→ Work item
Determine how many lines in the listing below contain "power", then give only that number.

→ Records for processing
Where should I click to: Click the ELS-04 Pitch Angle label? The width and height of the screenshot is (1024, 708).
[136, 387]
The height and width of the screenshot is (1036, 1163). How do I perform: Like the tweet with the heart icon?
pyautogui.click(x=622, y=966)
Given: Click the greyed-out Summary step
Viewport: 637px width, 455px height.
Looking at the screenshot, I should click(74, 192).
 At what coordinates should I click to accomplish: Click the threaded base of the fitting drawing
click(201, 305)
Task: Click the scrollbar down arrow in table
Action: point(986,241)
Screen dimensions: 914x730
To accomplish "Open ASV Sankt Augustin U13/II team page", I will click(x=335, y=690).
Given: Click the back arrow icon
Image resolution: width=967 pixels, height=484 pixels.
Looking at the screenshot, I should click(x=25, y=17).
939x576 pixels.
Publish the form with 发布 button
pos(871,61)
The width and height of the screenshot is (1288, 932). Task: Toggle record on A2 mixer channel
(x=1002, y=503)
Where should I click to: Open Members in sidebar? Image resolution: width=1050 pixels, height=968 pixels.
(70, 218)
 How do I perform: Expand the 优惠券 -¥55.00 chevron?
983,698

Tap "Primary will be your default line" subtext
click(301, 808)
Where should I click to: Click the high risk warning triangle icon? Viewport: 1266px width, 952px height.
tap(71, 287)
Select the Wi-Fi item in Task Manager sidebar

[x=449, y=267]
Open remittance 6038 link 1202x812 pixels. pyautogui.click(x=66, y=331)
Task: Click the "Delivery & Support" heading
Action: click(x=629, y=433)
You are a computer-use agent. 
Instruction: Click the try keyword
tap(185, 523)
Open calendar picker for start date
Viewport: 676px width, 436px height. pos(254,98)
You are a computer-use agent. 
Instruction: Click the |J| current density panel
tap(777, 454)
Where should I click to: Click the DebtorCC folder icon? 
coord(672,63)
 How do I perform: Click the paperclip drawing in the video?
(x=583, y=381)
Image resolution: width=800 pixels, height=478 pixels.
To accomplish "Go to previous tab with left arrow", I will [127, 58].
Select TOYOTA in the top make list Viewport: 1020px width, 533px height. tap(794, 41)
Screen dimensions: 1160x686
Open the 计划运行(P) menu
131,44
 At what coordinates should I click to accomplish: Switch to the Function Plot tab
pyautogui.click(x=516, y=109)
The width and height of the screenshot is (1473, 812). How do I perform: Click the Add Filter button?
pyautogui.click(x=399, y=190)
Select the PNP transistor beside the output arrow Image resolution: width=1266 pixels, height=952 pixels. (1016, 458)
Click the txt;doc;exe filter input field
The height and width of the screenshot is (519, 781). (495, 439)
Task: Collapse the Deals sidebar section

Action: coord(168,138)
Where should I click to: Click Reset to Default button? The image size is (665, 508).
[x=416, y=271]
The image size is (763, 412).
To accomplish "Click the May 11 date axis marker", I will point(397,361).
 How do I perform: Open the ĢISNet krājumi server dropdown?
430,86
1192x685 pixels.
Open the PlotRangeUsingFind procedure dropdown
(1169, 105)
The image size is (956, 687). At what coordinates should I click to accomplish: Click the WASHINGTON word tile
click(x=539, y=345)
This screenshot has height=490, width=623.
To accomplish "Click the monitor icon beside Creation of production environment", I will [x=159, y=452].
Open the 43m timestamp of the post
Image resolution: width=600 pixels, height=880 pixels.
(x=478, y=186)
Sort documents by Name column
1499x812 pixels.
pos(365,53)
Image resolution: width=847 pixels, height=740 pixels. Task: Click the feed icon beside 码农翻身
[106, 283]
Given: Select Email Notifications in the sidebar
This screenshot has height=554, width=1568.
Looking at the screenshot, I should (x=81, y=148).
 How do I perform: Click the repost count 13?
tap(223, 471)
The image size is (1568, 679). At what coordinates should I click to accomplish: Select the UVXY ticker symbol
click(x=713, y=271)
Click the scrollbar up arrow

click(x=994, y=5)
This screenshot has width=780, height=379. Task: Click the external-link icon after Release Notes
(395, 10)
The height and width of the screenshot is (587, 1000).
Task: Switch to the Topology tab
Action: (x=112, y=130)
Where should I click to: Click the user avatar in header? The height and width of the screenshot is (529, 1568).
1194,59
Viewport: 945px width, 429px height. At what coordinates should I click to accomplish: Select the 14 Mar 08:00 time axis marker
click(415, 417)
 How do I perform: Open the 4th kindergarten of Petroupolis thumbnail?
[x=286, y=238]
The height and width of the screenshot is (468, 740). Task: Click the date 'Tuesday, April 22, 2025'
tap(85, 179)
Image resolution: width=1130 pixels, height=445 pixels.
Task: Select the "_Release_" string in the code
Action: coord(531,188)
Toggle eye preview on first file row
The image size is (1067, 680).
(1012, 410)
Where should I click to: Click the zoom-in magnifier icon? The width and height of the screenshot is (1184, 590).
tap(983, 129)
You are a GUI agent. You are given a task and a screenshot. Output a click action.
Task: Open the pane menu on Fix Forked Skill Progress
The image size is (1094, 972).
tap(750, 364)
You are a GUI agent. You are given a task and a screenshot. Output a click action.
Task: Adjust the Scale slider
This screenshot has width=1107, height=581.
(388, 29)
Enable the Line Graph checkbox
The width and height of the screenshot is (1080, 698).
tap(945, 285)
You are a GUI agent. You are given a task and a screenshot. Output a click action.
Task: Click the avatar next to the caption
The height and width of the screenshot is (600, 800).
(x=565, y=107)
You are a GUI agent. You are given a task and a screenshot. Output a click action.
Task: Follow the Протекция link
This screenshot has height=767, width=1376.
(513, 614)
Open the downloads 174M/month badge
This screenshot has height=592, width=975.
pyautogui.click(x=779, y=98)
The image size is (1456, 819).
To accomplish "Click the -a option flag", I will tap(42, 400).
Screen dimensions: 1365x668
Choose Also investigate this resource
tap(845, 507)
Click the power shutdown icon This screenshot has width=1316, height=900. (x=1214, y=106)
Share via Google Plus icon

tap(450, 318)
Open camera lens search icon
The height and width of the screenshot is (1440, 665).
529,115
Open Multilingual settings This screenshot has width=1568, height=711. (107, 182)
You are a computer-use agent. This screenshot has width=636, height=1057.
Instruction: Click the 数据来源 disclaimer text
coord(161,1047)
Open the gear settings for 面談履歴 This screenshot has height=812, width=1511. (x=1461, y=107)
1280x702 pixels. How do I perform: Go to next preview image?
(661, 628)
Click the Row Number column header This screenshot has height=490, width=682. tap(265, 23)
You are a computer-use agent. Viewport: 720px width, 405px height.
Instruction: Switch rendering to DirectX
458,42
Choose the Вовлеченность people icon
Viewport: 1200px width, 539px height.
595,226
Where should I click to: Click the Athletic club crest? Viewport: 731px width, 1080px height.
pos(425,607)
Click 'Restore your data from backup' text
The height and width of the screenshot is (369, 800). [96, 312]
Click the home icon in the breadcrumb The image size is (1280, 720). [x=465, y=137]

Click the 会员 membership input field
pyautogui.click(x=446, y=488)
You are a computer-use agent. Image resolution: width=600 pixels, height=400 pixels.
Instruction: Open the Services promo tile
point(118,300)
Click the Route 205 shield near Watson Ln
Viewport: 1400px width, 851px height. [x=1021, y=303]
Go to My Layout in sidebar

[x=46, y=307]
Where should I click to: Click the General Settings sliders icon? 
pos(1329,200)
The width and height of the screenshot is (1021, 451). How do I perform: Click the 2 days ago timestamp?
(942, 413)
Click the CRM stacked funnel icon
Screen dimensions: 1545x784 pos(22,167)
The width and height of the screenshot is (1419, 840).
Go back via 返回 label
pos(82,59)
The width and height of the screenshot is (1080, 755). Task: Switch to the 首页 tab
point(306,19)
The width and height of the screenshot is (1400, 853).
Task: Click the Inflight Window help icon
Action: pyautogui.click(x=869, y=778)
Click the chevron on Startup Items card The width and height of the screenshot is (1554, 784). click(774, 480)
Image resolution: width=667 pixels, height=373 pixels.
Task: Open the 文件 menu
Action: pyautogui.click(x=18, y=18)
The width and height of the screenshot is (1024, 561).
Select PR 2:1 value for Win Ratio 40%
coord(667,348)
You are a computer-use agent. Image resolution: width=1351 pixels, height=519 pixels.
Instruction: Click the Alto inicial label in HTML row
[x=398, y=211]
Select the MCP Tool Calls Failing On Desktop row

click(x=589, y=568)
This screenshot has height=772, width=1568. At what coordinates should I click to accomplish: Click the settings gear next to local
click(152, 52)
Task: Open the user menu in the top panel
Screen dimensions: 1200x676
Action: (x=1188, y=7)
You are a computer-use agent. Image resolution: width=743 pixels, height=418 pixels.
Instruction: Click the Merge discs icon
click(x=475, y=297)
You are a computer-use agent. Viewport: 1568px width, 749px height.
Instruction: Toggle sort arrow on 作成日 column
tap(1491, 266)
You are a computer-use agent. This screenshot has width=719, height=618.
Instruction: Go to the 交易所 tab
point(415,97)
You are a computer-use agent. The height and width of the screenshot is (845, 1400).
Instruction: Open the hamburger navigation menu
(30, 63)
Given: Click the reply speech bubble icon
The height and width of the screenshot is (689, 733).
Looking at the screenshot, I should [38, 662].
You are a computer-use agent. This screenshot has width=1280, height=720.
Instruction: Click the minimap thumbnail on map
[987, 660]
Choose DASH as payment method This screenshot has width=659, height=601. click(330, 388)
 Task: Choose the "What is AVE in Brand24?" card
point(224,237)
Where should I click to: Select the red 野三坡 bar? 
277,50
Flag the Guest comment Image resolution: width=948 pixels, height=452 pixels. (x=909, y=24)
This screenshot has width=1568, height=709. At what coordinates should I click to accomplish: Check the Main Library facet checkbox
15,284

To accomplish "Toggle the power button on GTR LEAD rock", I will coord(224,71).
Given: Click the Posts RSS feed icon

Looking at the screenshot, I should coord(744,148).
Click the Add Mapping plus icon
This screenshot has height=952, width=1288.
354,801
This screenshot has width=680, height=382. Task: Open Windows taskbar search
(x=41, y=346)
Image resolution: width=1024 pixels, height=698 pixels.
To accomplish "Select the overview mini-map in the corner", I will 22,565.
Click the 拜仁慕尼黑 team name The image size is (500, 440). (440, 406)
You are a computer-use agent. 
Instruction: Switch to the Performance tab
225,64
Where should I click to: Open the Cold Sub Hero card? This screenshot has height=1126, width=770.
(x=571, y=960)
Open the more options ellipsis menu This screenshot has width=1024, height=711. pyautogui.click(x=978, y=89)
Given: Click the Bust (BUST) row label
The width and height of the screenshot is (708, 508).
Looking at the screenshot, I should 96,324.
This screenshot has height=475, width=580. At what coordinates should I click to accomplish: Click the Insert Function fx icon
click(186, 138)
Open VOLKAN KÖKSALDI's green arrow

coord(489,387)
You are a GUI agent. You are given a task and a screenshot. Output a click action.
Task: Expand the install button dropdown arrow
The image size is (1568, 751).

→ Output
2